In Lear the heavens are in tumult because human affairs have fallen into disarray.
‘Nature finds itself scourg’d by the sequent effects,’ the Earl of Gloucester declares.
Love cools, friendship falls off, brothers divide: in cities, mutinies; in countries, discord; in palaces, treason; and the bond crack’d ‘twixt son and father.
Deceived by the fine false words of his two eldest daughters, Lear spurns the one who truly cares but flatters him not.
‘I love your Majesty/According to my bond,’ Cordelia tells him, ‘no more nor less.’
Having broken this bond, Lear is lost; assailed by wild and stormy weather, he wanders the heath, succumbing to madness. Later, when Cordelia is murdered, he dies.
Are we too doomed, I wondered. After all, aren’t we destroying that which sustains us, just like Lear?
But then I pondered the sub-plot of the play, which seemed to say something more. Can we not, I thought, take heart from Gloucester’s fate?
Blinded by egotism – he too has betrayed his one true child – the remorse-ridden Earl is led to the ‘brim’ of a cliff at Dover, where he leaps but does not fall, the actual edge of the precipice being a little way off. Thus is he reunited with his son.
Earlier on Gloucester had, with astonishing insight, given voice to my feelings.
‘Heavens, deal so still!’ he cried,
Let the superfluous and lust-dieted man,
That slaves your ordinance, that will not see
Because he does not feel, feel your power quickly
Greed, profligacy, heartlessness – is it any wonder nature rises against us?
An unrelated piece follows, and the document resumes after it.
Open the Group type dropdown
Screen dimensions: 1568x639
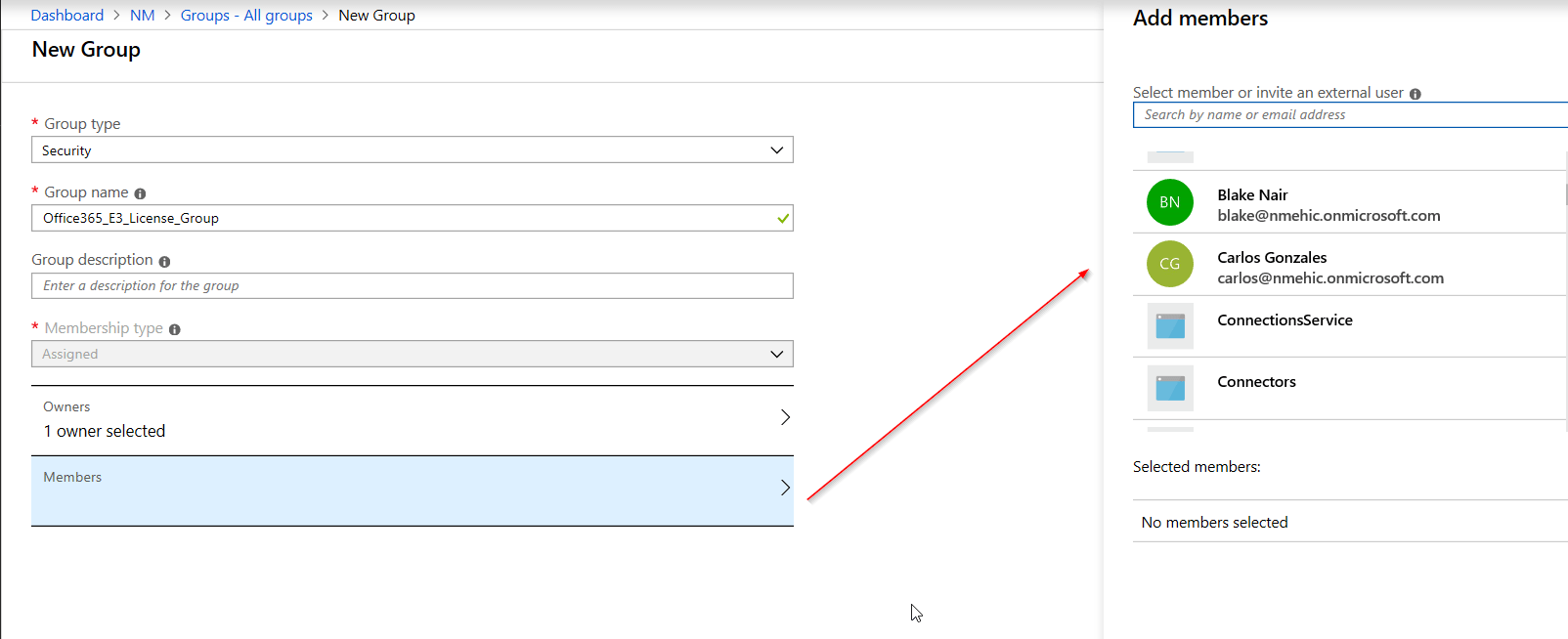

Then, finally, there is Gloucester’s other implicit assertion: that by seeing things feelingly we can reconcile rationalism with romanticism and come to more fully appreciate what we have. This, and a little luck, might keep us one step ahead of oblivion – assuming, of course, that we are perched merely on the ‘brim’ of the precipice and not on its outermost edge.
Feeling better, I took my dog for a walk, safe in the knowledge that books are surely a man’s best best friend. For, unlike our furry favourites, literature guides us through dim thickets of thought and out into the light of the world, the one true home of humanity.